Patterns in community structure along and between Shores

The wave exposure gradient also has a considerable effect on community structure, through the stresses and benefits experienced at different levels of wave energy (see linked figure). Certain species are well adapted to survive on exposed shores including the barnacles Semibalanus balanoides and Chthamalus montagui. Dogwhelks, which feed on barnacles and mussels are also more abundant on exposed shores. On exposed shores, eulittoral seaweeds are usually ephemeral or short turf forms. In contrast, the more foliose fucoids perform better in sheltered conditions where their presence reduces the abundance of barnacles in the mid-shore.

It is well known that most fucoids are prevented from establishing on exposed shores by limpet grazing (Jones, 1948, Southward and Southward, 1978, Hawkins and Hartnoll, 1983, Hawkins et al., 1992). The direct effects of wave action have been shown to be important for limiting recruitment of Ascophyllum spp. on more exposed shores (Vadas et al., 1990). Conversely, the factors responsible for excluding limpets and barnacles from sheltered shores are less well known. Larval supply, direct and indirect effects of canopies including competition from sub-dominant turf forming algal species, siltation, post-settlement predation have all been proposed (Hawkins and Hartnoll, 1983, Hawkins and Jones, 1992, Hawkins et al., 1992) although the only attempt to test such ideas was made by Jenkins (1995).

Lower on the shore, Alaria spp. replaces Laminaria digitata in more exposed conditions, whilst L. saccharia predominates in shelter (see linked figure), particularly on unstable boulders being an annual. If L. digitata is removed on moderately sheltered shores, L. saccharia can be induced to colonise from shelter and Alaria spp. from exposure. This suggests that moderate shelter to moderate exposure are ideal conditions for sublittoral fringe kelp but that the more opportunistic species (Alaria spp., L. saccaria) are confined to sub-optimal conditions at either end of the wave exposure gradient (Hawkins and Harkin, 1985).

### RECORDED INFORMATION
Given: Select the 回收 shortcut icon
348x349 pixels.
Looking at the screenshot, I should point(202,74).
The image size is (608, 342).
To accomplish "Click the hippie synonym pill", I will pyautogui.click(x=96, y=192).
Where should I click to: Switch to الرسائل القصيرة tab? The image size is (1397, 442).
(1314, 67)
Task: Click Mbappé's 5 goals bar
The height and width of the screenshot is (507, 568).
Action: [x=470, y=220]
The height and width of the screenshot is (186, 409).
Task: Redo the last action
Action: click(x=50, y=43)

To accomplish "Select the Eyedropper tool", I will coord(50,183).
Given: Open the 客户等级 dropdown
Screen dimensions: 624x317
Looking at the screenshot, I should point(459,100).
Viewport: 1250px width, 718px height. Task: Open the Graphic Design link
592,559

--

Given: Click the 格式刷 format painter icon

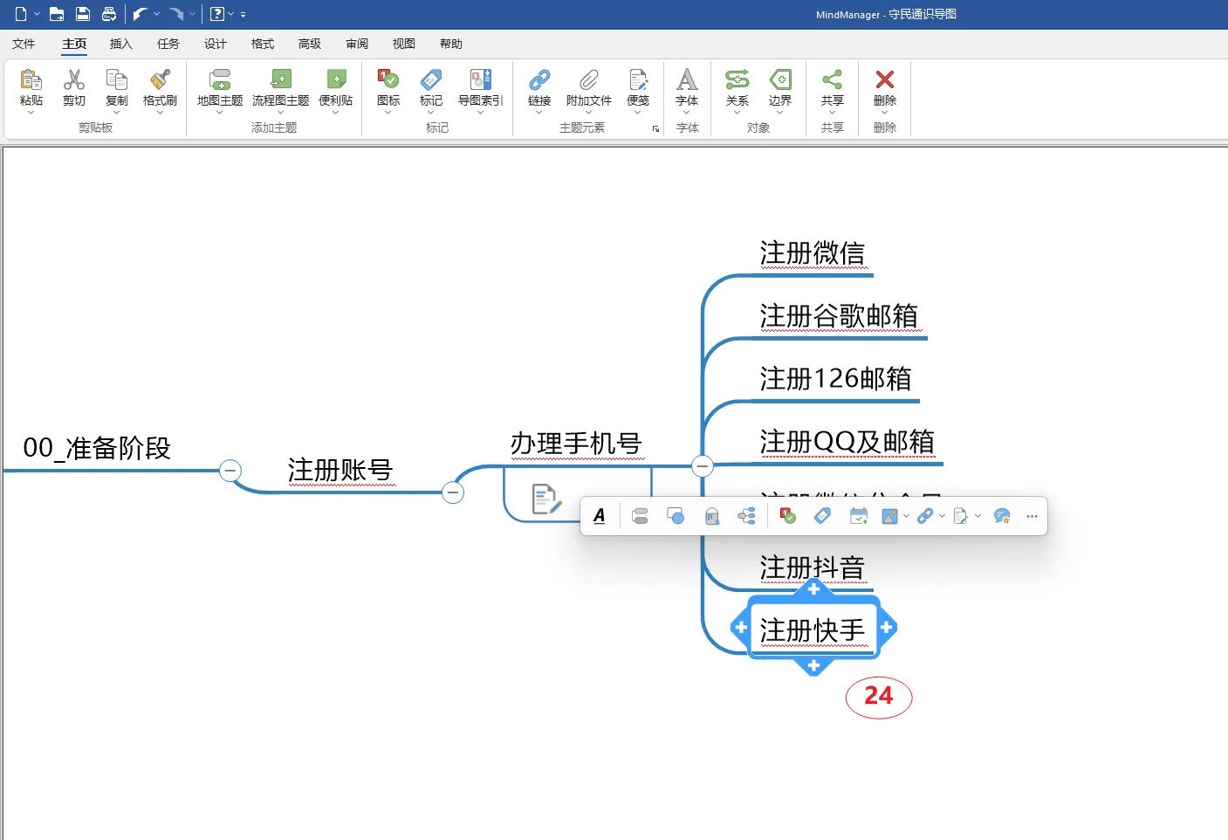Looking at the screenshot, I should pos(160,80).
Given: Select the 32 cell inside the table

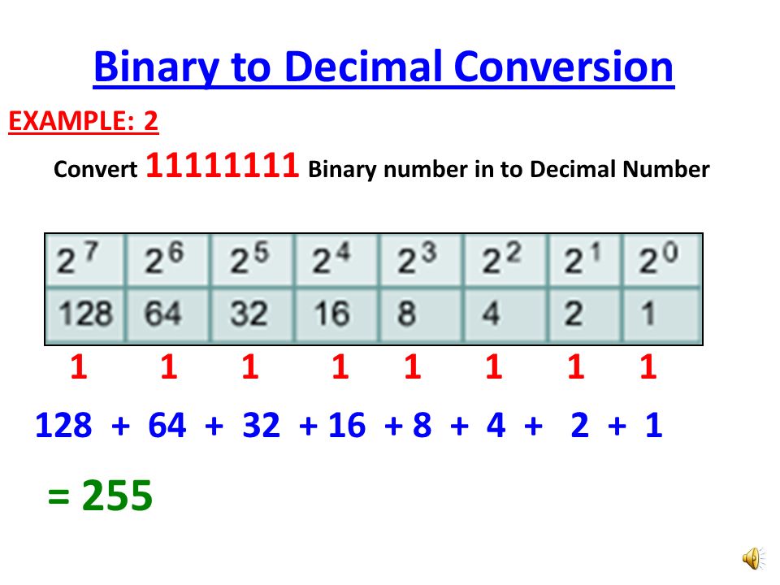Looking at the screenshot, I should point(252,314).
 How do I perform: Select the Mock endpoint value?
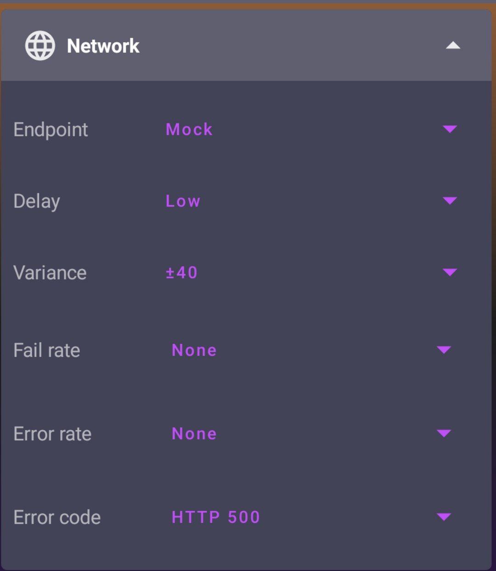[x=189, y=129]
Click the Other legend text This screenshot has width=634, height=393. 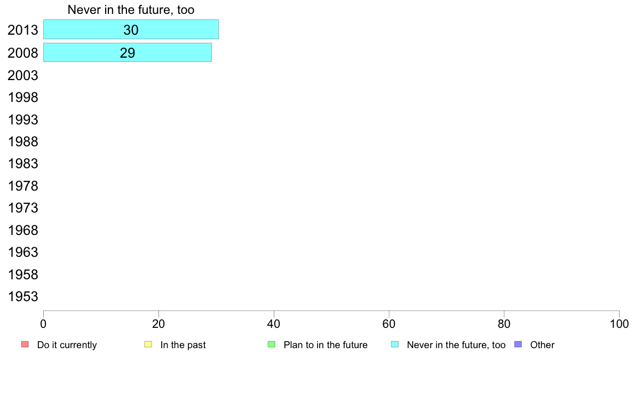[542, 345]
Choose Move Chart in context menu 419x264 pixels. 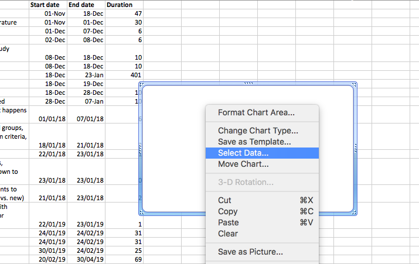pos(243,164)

* * *

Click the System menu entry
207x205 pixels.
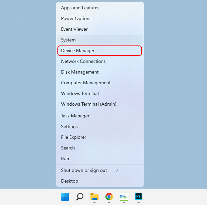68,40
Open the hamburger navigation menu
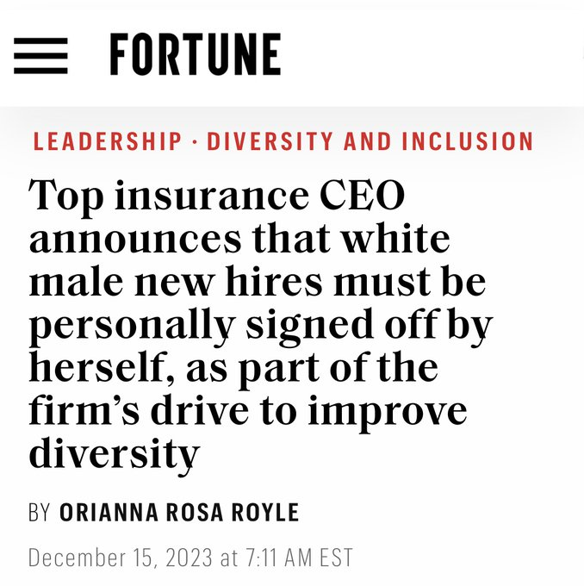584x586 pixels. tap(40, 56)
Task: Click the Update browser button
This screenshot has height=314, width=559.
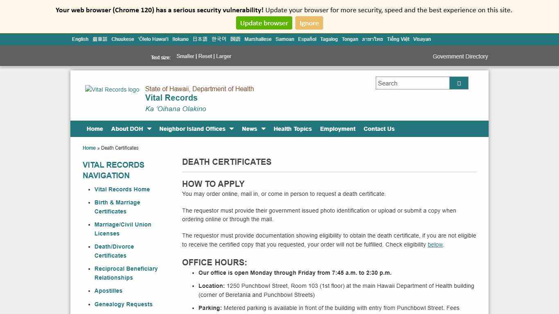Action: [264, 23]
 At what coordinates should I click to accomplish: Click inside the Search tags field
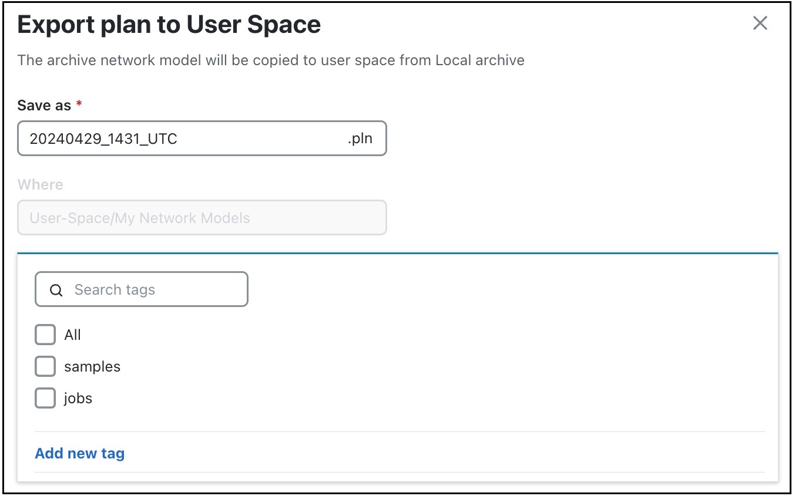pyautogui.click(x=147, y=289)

### WHAT IS EXPECTED
Answer these questions from the passage on shore community structure:
(a) Which two barnacle species are named as well adapted to survive on exposed shores?
(b) What is well known to prevent most fucoids from establishing on exposed shores?
(c) Lower on the shore, what replaces Laminaria digitata in more exposed conditions?

### RESULT
(a) Semibalanus balanoides and Chthamalus montagui
(b) Limpet grazing
(c) Alaria spp.